The method starts by downloading the genome assemblies of your species-of-interest (new-reference), the species the database is based on
(database-references), and some other related species for better orthology inference (ortholog-references); by default a selection of vertebrate
species. From each of these assemblies, for each gene the longest protein is taken, and compared with orthofinder for orthology:

.. _`David M. Emms & Steven Kelly 2019`: https://doi.org/10.1186/s13059-019-1832-y

Then based on orthology, we can replace the names of transcription factors in the original database with the names of our new species.
One problem with this method is that the names of transcription factors in the database not necessarily (necessarily not, bioinformatics...)
have to overlap with the names used in the genome assembly. To overcome this problem mygene.info is queried to still link differently
named TFs can still be linked to genes and thus to orthologs.

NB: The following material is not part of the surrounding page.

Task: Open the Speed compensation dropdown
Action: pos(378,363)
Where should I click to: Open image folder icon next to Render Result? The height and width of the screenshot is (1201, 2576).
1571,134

We tested this for gimme.vertebrate.v5.0, and worked well in our case.
However it might be possible that this generates too many false positives in your case, and you can tweak the lookup on mygene.info
with the ``--strict``/``--medium``/``--lenient`` flags.

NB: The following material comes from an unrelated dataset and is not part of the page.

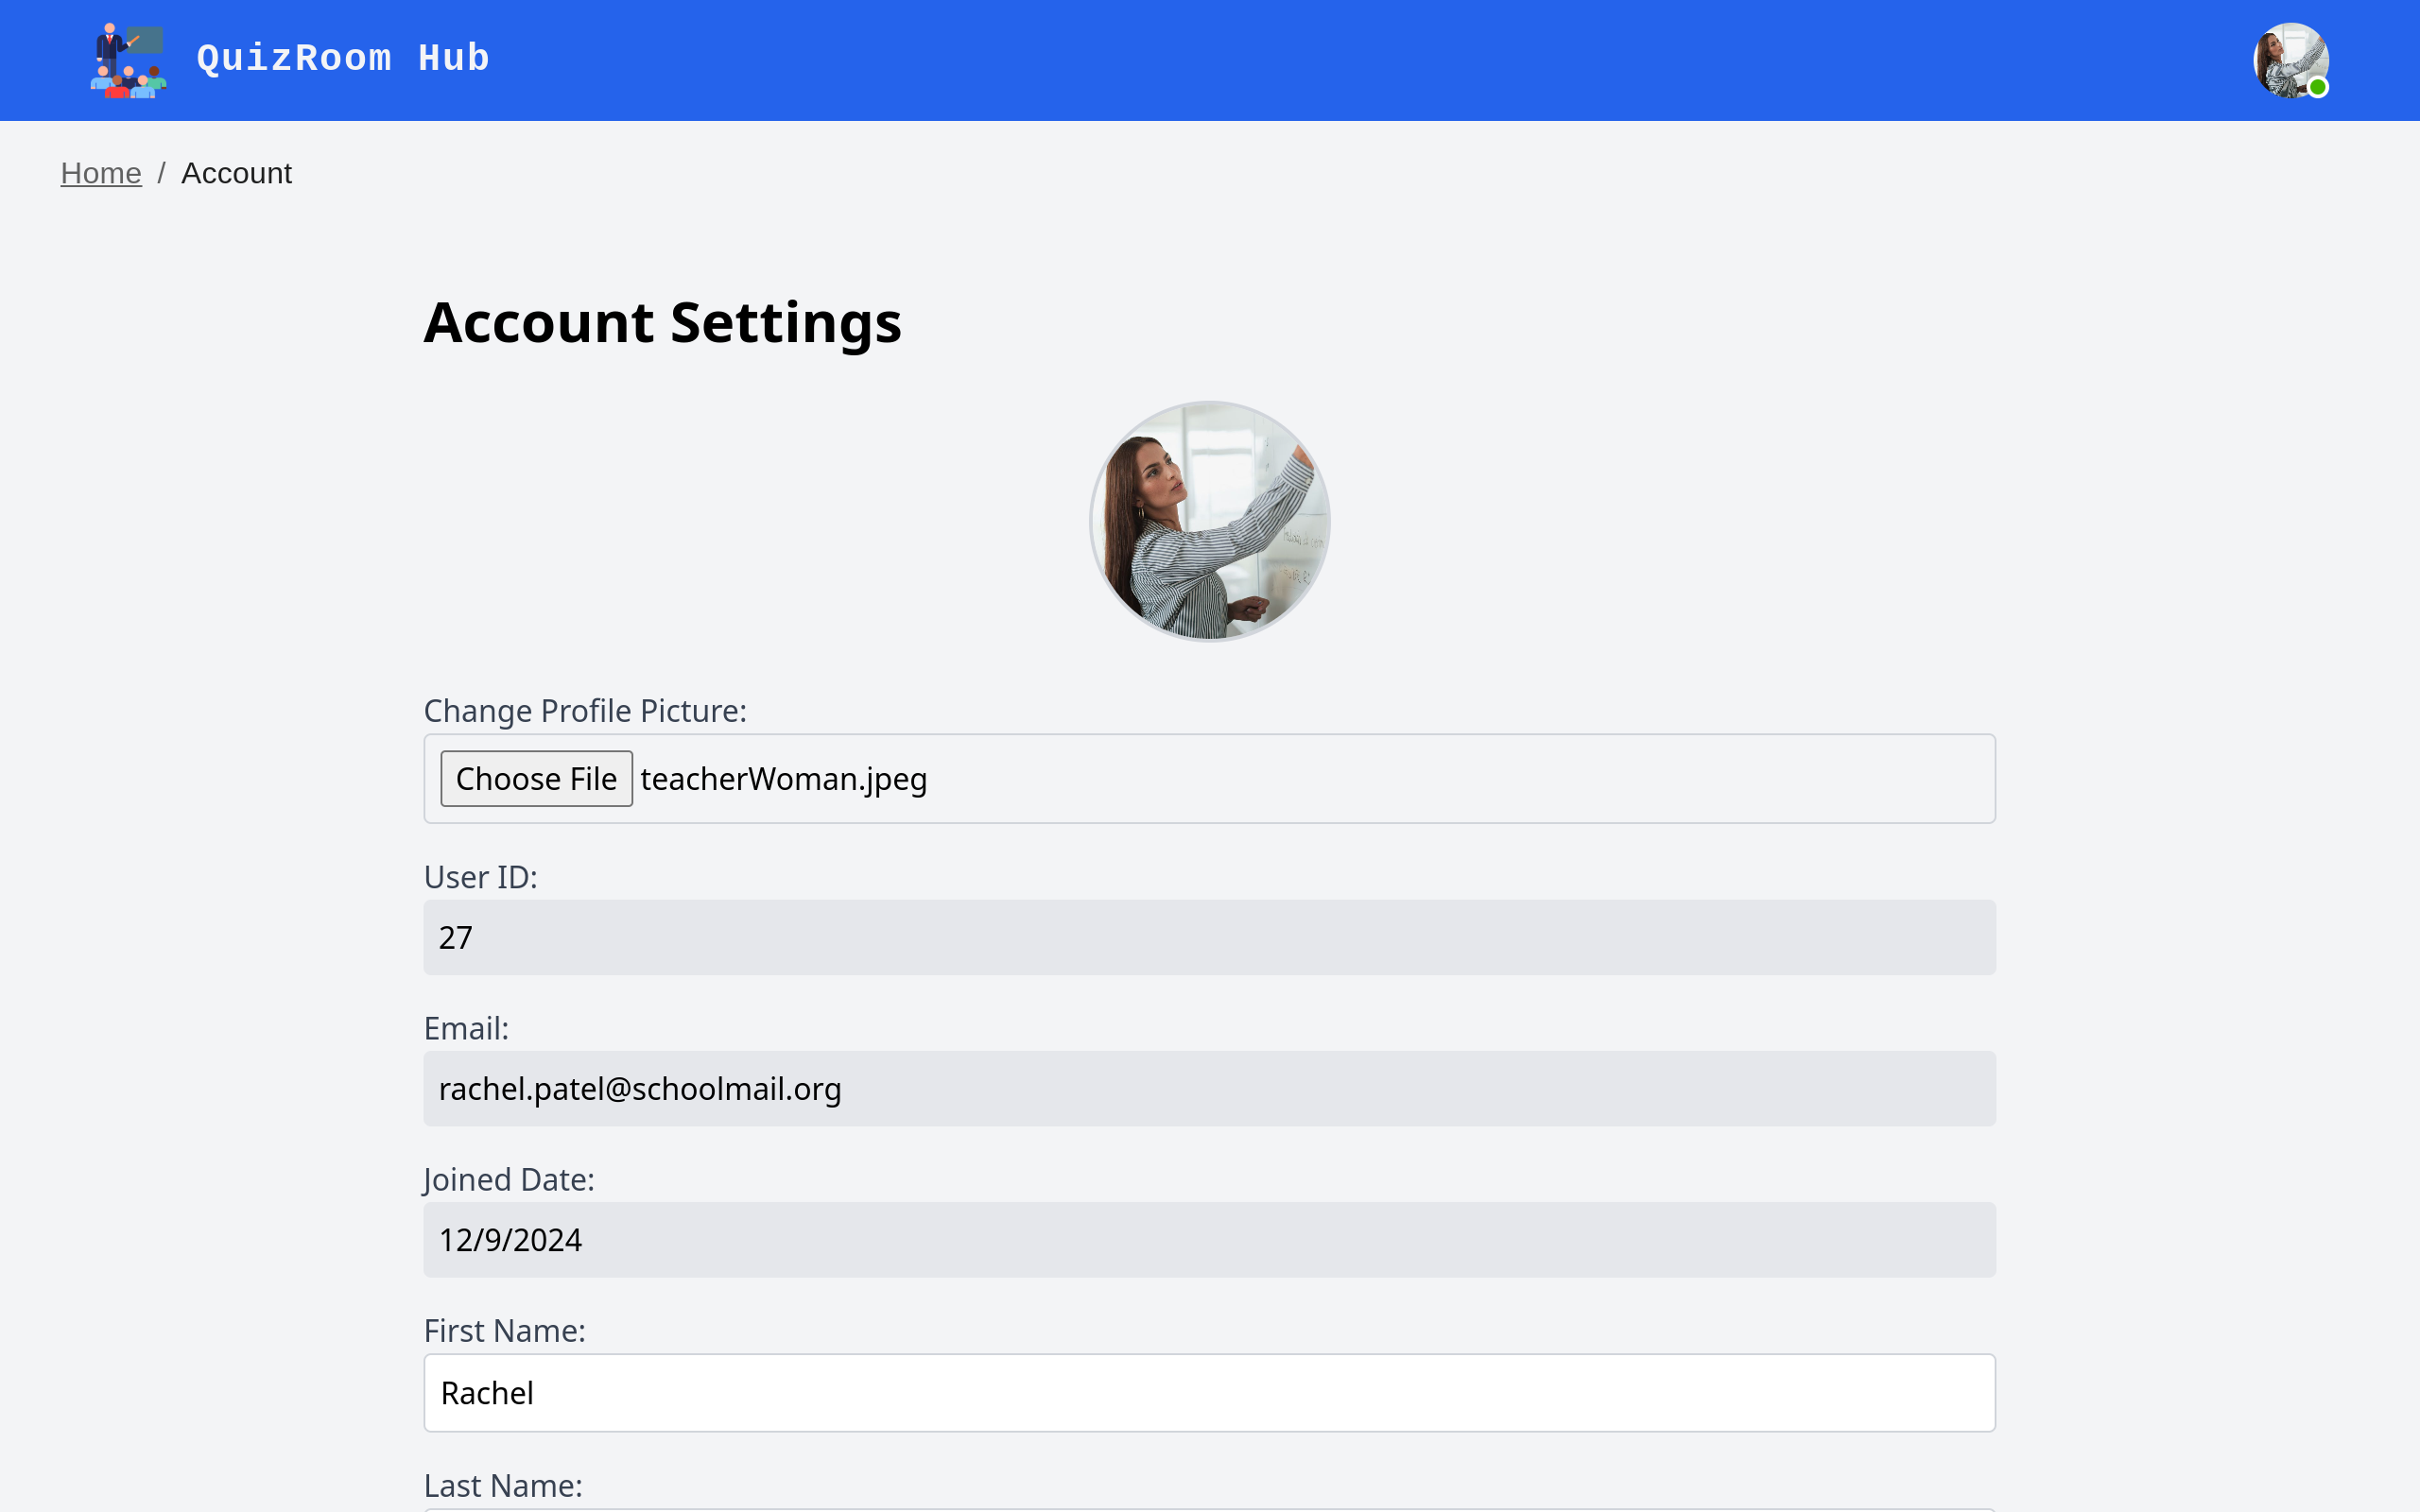
Task: Click the Joined Date field 12/9/2024
Action: (x=1209, y=1239)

If you happen to work with e.g. a non-public genome or a genome with a different type of annotation, you can supply your own files.
This can either be:

* a fasta and gtf file with the naming schemes

  * ``{genomes_dir}/{genome_name}/{genome_name}.fa``

  * ``{genomes_dir}/{genome_name}/{genome_name}.annotation.gtf``

* a peptide file with the naming scheme

  * ``{genomes_dir}/{genome_name}/{genome_name}.pep.fa``

The ``genome_name`` can be the name of the assembly/genome you use, e.g. hg38 for human.
The ``genomes_dir`` can optionally be specified on the command line. 
Otherwise the default genomes dir is used (use `genomepy config show` to get this location).
If one or more genomes were previously installed with genomepy, their full path can be used as well (regardless of the ``genomes_dir``). 
The peptide file should be of the format:

::

    >identifier1
    MKNTMKKQSGVVDTFKKAITAKSQWHDKDEFLDVIYWFKQIIGVILGLLWGFIPLKGFLG
    >identifier2
    MRPLRIIIQRKGKSYGELHGYGQIYKSKMPVSKILLAVNEKRNNHNNISILDDFRRVSSI

where the identifier can be any

* 1
* 1|2
* 3|1|2

and gimmemotifs will use key 1. Usually 1 represents the gene_name, 2 the gene_id, and 3 the transcript_id.

**Optional arguments:**

::

    --new-reference ASSEMBLY [ASSEMBLY ...]
                          The assembly the new motif2factors file will be based on.
    --database db         The database you want to change convert to your species of interest. (default is gimme.vertebrate.v5.0)
    --database-references ASSEMBLY [ASSEMBLY ...]
                          The assembly(s) on which the orginal motif2factors is based on. (default is human and mouse)
    --ortholog-references ASSEMBLY [ASSEMBLY ...]
                          Extra assemblies for better orthology inference between the new reference and database reference. (default is a range of vertebrate species)
    --genomes_dir DIR     Where to find/store genomepy genomes. Defaults to the genomepy config settings.
    --tmpdir DIR          Where to place intermediate files. Defaults to system temp.
    --outdir OUTDIR       Where to save the results to. Defaults to current working directory.
    --strict, --medium, --lenient
                          How strict should the names of the genes in the assembly be followed. Strict: base names only on what is in the annotation file; Medium: base on annotation file, as well as on
                          mygene.info name and symbol query; Lenient: based on annotation file, and mygeneinfo name, symbol, alias, other_names, accession, accession.protein, refseq, refseq.protein,
                          ensembl, ensembl.gene. Lenient is the default, but in case of false-positive hits you can tune this stricter.
    --threads INT         Maximum number of parallel threads used.
    --keep-intermediate   Keep temporary files, do not delete tmpdir.